Now that Israeli leader Ehud Olmert has nailed together a ruling coalition and can start work on his signature policy plan, a pullout from much of the West Bank, he has this much in his favor: What's left of country's hard right can't claim he has no mandate for withdrawal. Consider that cause for one and a half cheers. For as currently designed, Olmert's plan seems designed to leave Israel with its own version of an endless Ulster problem.
Lack of a popular mandate was one of the right's central arguments against Israel's withdrawal from the Gaza Strip last summer. Then-prime minister Ariel Sharon had been elected as a supporter of the “Whole Land of Israel” -- meaning permanent Israeli control of the occupied territories. Rightists, including members of Sharon's own Likud party, unsuccessfully demanded a referendum before evacuating Israeli settlers from the Strip.

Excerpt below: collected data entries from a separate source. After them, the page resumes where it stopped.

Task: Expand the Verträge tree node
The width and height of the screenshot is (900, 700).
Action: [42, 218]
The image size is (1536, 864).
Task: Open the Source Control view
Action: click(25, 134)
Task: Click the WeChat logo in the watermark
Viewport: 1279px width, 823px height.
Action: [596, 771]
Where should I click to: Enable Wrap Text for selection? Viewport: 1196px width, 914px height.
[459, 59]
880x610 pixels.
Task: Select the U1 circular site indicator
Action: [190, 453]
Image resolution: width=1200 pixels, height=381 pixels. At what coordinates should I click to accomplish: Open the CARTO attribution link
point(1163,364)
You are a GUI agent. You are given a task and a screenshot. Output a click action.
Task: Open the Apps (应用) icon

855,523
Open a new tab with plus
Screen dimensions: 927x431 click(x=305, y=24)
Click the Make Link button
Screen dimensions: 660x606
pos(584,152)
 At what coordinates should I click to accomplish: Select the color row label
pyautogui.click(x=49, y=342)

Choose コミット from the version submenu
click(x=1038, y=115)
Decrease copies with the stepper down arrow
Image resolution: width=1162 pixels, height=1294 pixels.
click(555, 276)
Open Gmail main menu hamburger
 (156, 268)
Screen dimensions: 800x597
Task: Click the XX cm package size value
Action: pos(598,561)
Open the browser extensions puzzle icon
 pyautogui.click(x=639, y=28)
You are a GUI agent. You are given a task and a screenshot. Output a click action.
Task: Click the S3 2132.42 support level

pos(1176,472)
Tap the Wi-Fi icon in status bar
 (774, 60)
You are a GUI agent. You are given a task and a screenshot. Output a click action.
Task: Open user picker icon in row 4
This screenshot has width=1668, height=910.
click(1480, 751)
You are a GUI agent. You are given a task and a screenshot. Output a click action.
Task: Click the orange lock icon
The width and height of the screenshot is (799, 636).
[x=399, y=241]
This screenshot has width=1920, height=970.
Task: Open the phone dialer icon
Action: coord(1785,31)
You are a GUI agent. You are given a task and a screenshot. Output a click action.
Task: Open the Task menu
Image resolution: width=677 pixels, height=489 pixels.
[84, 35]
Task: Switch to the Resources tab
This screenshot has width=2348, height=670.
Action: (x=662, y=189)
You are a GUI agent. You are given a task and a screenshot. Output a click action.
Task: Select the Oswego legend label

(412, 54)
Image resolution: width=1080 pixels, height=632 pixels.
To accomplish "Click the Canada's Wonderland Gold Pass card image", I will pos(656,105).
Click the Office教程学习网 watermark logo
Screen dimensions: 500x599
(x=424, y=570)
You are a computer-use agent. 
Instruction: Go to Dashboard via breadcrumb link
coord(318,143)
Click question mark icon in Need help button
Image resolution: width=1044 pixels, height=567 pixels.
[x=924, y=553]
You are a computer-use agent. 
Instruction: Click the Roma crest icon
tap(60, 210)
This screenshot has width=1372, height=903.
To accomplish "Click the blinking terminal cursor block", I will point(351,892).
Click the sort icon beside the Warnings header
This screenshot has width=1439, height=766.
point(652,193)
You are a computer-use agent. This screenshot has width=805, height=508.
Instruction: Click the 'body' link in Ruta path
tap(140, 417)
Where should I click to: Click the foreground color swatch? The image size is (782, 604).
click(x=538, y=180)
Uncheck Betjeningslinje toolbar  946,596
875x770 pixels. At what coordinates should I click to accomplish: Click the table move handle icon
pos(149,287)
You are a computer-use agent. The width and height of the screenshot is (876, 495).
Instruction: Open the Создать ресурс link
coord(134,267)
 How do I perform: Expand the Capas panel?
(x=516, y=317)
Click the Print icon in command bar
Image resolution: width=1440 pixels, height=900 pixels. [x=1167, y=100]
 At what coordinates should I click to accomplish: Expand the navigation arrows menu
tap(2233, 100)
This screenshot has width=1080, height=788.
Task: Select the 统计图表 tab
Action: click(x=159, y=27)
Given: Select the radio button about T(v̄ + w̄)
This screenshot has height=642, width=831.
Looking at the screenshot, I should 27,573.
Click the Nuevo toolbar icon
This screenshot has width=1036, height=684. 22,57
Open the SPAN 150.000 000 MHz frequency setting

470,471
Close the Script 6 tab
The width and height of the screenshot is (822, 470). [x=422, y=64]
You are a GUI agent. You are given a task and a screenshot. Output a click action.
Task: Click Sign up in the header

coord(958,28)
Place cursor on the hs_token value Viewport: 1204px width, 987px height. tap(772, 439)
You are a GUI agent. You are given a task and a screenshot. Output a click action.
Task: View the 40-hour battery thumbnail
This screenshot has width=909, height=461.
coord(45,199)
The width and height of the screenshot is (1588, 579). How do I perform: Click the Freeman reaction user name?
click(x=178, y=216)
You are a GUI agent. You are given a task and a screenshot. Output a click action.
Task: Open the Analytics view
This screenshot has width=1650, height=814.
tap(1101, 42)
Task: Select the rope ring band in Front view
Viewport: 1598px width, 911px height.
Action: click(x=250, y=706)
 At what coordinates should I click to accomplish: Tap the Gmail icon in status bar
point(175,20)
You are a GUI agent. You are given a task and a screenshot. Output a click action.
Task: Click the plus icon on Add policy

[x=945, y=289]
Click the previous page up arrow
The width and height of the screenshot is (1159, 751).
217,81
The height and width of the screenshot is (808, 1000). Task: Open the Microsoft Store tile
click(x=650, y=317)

In the aftermath of the Gaza pullout, Sharon bolted the Likud to create the new Kadimah ticket. And Olmert, who inherited the party after Sharon's massive stroke, ran on a platform of what's been called “convergence” in English -- better translated as “contraction,” or tightening the lines. Though a life-long rightist, Olmert accepted the left's argument that Israel can only remain a Jewish state by ending its rule over the Palestinians of the West Bank.
Almost obligingly, the rump Likud ran campaign ads declaring the March 28 election a referendum on “convergence.” It was another miscalculation by Likud candidate Benjamin Netanyahu, who won just 12 seats in the 120-member Knesset. That's a third of the Likud's previous strength; the other two-thirds went to Olmert. All together, Kadimah and parties to its left won 70 seats in parliament. If the right again demands a national vote on taking down settlements, expect Olmert to pull out his opponents' ads from the archive.
Olmert put together a coalition of four parties to gain a parliamentary majority, but may bring in two more. With today's Knesset vote of confidence, he became prime minister in his own right, and he has promised to move quickly on the withdrawal. In an interview with The Wall Street Journal, he claimed he would carry out the plan within 18 months.
But Olmert is at best a recovering right-winger, and his plan for withdrawal carries the baggage of his past. It involves imposing a border on the Palestinians rather than negotiating one, and keeping a chunk of the West Bank under Israeli rule.
At first glance, the obstacle to negotiations is the Hamas government in the Palestinian Authority, which refuses to recognize Israel. But even if moderate Palestinian President Mahmoud Abbas manages to reassert control, don't expect real peace talks. Sharon and Olmert made no effort to negotiate with Abbas before Hamas won the Palestinian elections in January. In 2003, when Olmert first announced his backing for a pullout, he made clear that he did not expect agreement with the Palestinians, and that Israel would have to set borders on its own.
The Gaza pullout demonstrated the price of that approach. There was no peace agreement, and no orderly turnover of authority in the area Israel left. A negotiated pullout would have boosted Abbas's authority. Instead, Palestinian public opinion interpreted the withdrawal as a victory for Hamas's terror attacks.
But past diplomatic experience also shows that a negotiated agreement would place the border between Israel and independent Palestine very close to the Green Line, the pre-1967 boundary between Israel and Jordan.
Olmert rejects that possibility. He hasn't said exactly where he would put the line. But the best indication is the security barrier that Israel is building in the West Bank. Indeed, Foreign Minister Tzipi Livni, Olmert's closest political ally, has said publicly that the barrier “will have implications” for the border.
So examine the barrier. According to the B'Tselem human rights group, the government's planned route places about 9 percent of the West Bank's area on the Israeli side. That land takes in about three-fourths of the settlers in the West Bank, whose total number now exceeds 250,000. But the same land is home to at least 30,000 Palestinians. Olmert has made no indication of what their status would be.
To put more settlers and fewer Palestinians on the Israeli side, the barrier route makes strange twists and loops. Long tendrils would stretch out from Israel to take in the settlements of Ariel and Kedumim -- and drastically reduce access between Palestinian towns in the northern West Bank and those to the south. Another finger stretches eastward from Jerusalem.
That route might reduce the short-term pain for Israel of evacuating settlements, but in the longer term it's lose-lose. If a Palestinian state arose in the fragmented West Bank, it would have a hard time providing government services or functioning economically. Meanwhile, without peace, the Israeli fingers would be difficult to defend.
Most basically, the continued occupation of part of the West Bank would encourage Palestinian groups to keep attacking Israel. In rough terms, think of those parts of the West Bank as Israel's Northern Ireland, a continual cause of conflict.
As a sign that the Israeli public is prepared to pull back, therefore, the election results were half a reason to cheer. For the other half of the applause, let's wait for a better plan for ending the occupation than Olmert is offering.
Gershom Gorenberg is the author of The Accidental Empire: Israel and the Birth of the Settlements, 1967-1977.